***** Given information *****

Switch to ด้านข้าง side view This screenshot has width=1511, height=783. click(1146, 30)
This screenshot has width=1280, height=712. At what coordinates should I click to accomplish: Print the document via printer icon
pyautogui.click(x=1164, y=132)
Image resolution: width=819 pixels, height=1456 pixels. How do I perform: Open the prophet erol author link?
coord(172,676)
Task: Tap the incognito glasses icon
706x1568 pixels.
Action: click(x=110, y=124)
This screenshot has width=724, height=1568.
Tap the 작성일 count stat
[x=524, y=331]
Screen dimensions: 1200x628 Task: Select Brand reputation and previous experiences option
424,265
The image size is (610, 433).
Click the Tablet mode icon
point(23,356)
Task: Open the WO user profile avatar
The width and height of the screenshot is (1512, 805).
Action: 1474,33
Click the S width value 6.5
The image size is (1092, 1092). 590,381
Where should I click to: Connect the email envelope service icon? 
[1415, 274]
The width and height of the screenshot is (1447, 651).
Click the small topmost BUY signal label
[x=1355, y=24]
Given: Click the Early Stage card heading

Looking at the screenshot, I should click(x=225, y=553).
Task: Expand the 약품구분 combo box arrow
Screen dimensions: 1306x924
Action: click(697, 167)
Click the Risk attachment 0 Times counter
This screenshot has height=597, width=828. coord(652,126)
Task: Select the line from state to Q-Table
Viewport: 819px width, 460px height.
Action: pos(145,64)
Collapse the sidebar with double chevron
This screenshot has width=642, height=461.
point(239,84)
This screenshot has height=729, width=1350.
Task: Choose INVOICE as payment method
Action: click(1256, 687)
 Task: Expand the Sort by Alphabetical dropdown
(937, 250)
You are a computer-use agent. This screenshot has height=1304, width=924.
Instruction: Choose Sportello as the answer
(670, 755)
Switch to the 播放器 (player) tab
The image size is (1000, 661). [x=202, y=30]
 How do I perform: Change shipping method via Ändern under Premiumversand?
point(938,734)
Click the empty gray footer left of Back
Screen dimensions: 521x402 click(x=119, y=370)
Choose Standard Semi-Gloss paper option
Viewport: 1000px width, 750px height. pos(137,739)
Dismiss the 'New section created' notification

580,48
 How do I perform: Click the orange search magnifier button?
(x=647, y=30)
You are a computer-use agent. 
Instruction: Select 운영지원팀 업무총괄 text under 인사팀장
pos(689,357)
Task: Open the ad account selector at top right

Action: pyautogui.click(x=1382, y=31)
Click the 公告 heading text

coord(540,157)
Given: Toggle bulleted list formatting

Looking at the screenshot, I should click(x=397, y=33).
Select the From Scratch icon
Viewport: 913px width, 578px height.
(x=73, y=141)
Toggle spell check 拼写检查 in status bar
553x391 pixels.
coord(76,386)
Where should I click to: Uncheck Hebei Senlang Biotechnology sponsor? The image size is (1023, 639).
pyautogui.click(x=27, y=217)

*****

■ Work order
Give back exactly the lines beginning at the one with "Select the From Scratch icon" and ending at the final line of the material; both boundary lines belong in it.

■ Result for this task
Select the From Scratch icon
Viewport: 913px width, 578px height.
(x=73, y=141)
Toggle spell check 拼写检查 in status bar
553x391 pixels.
coord(76,386)
Where should I click to: Uncheck Hebei Senlang Biotechnology sponsor? The image size is (1023, 639).
pyautogui.click(x=27, y=217)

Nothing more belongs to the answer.